First off, thanks to everyone who has been very supportive since we came backup. A pleasant surprise, because I thought we might be on the defensive for sometime, particularly since we had a series of hiccups proceeding the extended outage. So, thanks everyone, we appreciate it.
As nearly everyone will be aware, site performance was starting to get quite miserable before the upgrade, but this was also leading to other problems. Stressed servers crash more often, and fail in other areas too. A few efforts to apply quick fixes to buy time didn’t provide the benefit we hoped for, so we got new hardware on order, and started migrating literally the second they came online. (And in the case of one machine, before it was even available to us, such was the urgency.)

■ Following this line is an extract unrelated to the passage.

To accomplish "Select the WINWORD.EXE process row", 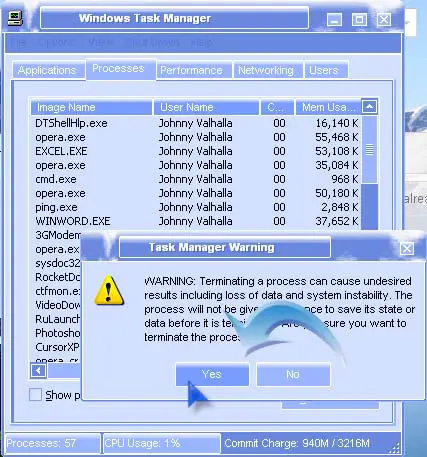I will [197, 221].
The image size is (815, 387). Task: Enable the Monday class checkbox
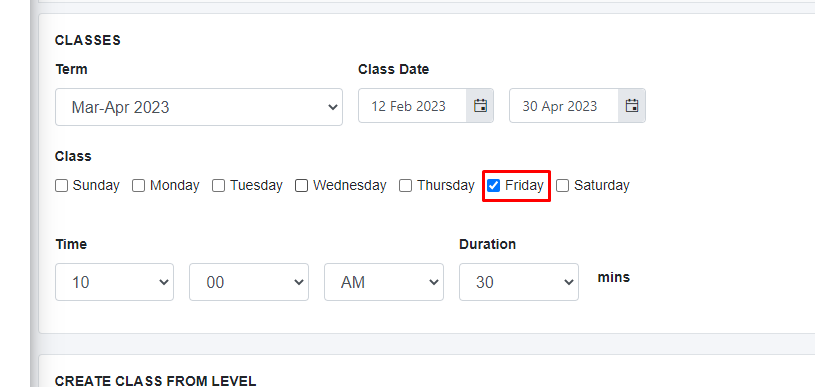pyautogui.click(x=138, y=185)
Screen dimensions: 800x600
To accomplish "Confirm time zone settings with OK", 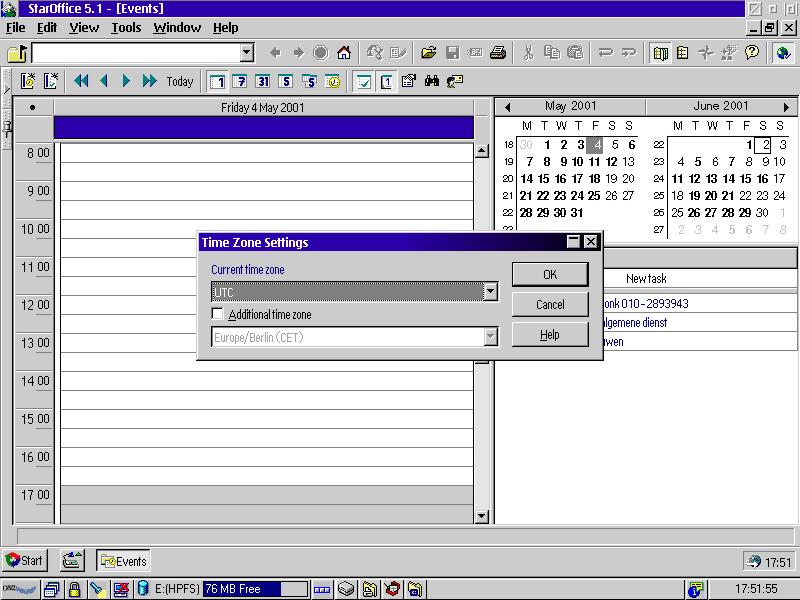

Even so, the downtime lasted much longer than intended. Primarily because of the lack of preparation. Most jobs (particularly those that result in downtime) are rehearsed a number of times to figure out the most efficient way of doing them with the least downtime. This was not an option in this instance, because we had to move to the new kit as soon as possible. This resulted in blunders that extended the original estimates significantly. (Ask Chris how he felt when I destroyed 2 hours of work at 6am in the morning….) Anyway, the best thing that happened was the acceptance that we would not be able to get back online anytime soon, taking a breathe, and then starting again.
So, why the big rush to new hardware, how come we didn’t see that one coming? Since this site has started we have always been pushing our hardware, but once we noticed degradation in performance, we normally roll-up our sleeves and optimise. New hardware is not normally the answer to a slow site, badly designed scripts (scripts that don’t scale) are normally at fault. So, we had hoped in this instance, as before, we could make better use of what we had. But in this case, we were in a corner, and there was nowhere to go. So we needed to get to new hardware ASAP.
We also upgraded numerous software components, including OS (now 64bit on the database) and database server software. Furthermore, we bundled up a few upgrades that were planned for the future. Rather than have another lengthy outage again later, we rolled it all in to one. Increased the risk, but it appears to have been a success.
We do actually have plenty more to do still, but there should be no more serious disruption as a result.
Lessons learnt to prevent this happening again? Always make sure we have more contingency on our server resources. As simple as that.
Thanks for listening,
Oh, and we are now using carbon neutral hosting.
Trees. We love them.